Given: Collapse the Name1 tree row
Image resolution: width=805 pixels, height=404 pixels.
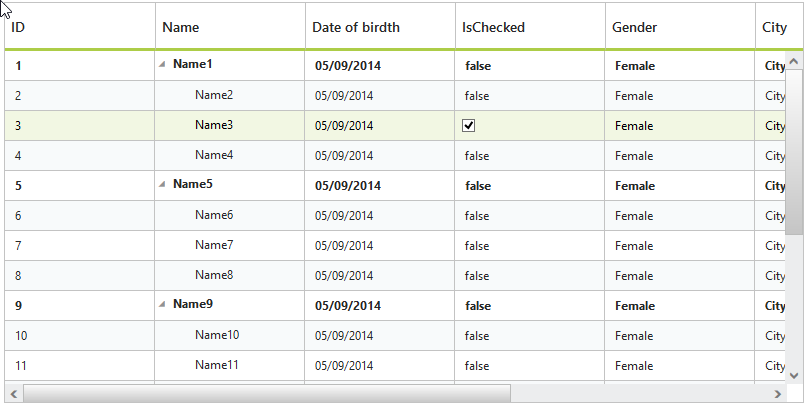Looking at the screenshot, I should [162, 65].
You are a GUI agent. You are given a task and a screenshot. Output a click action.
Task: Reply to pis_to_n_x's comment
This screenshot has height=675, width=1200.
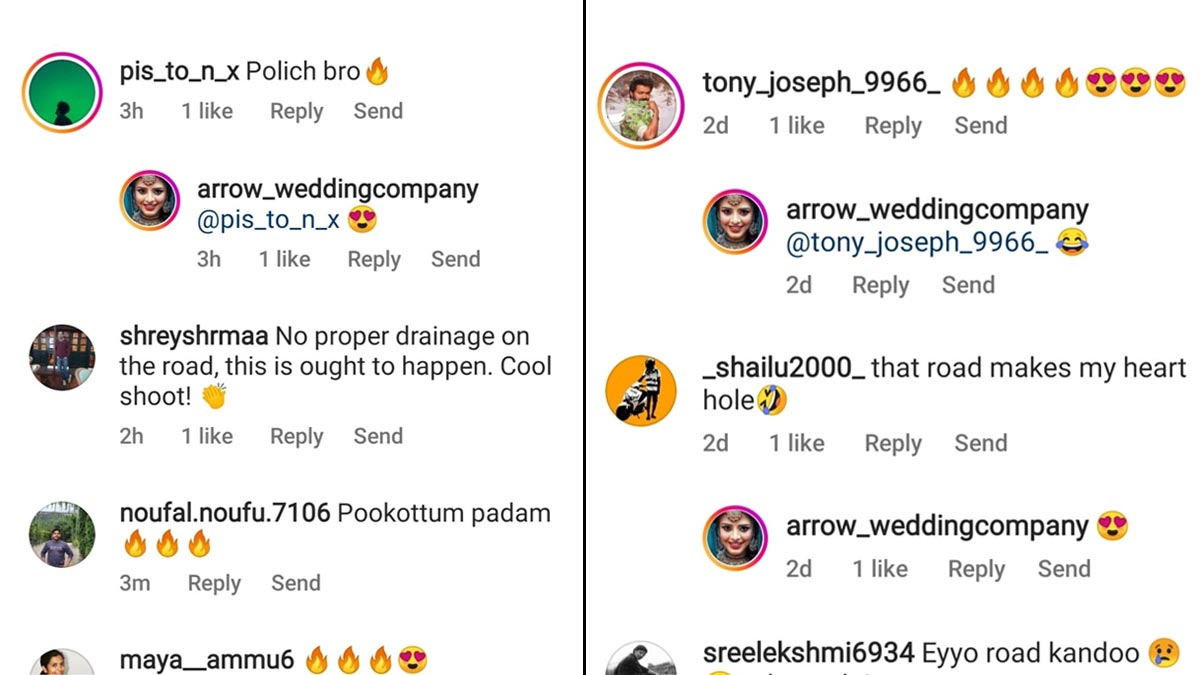click(x=296, y=111)
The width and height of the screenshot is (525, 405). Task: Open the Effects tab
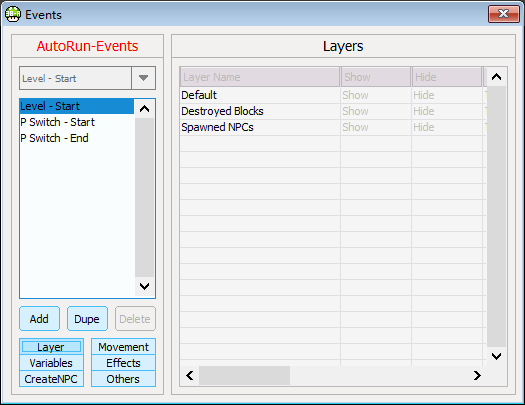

▶ _Task description_
The material above must be set down word for word, with no picture carried over.

▶ _Answer to this task_
Given: Collapse the Name1 tree row
Image resolution: width=805 pixels, height=404 pixels.
Looking at the screenshot, I should [162, 65].
You are a GUI agent. You are given a task and a screenshot. Output a click action.
Task: Reply to pis_to_n_x's comment
This screenshot has height=675, width=1200.
click(x=296, y=111)
The width and height of the screenshot is (525, 405). Task: Open the Effects tab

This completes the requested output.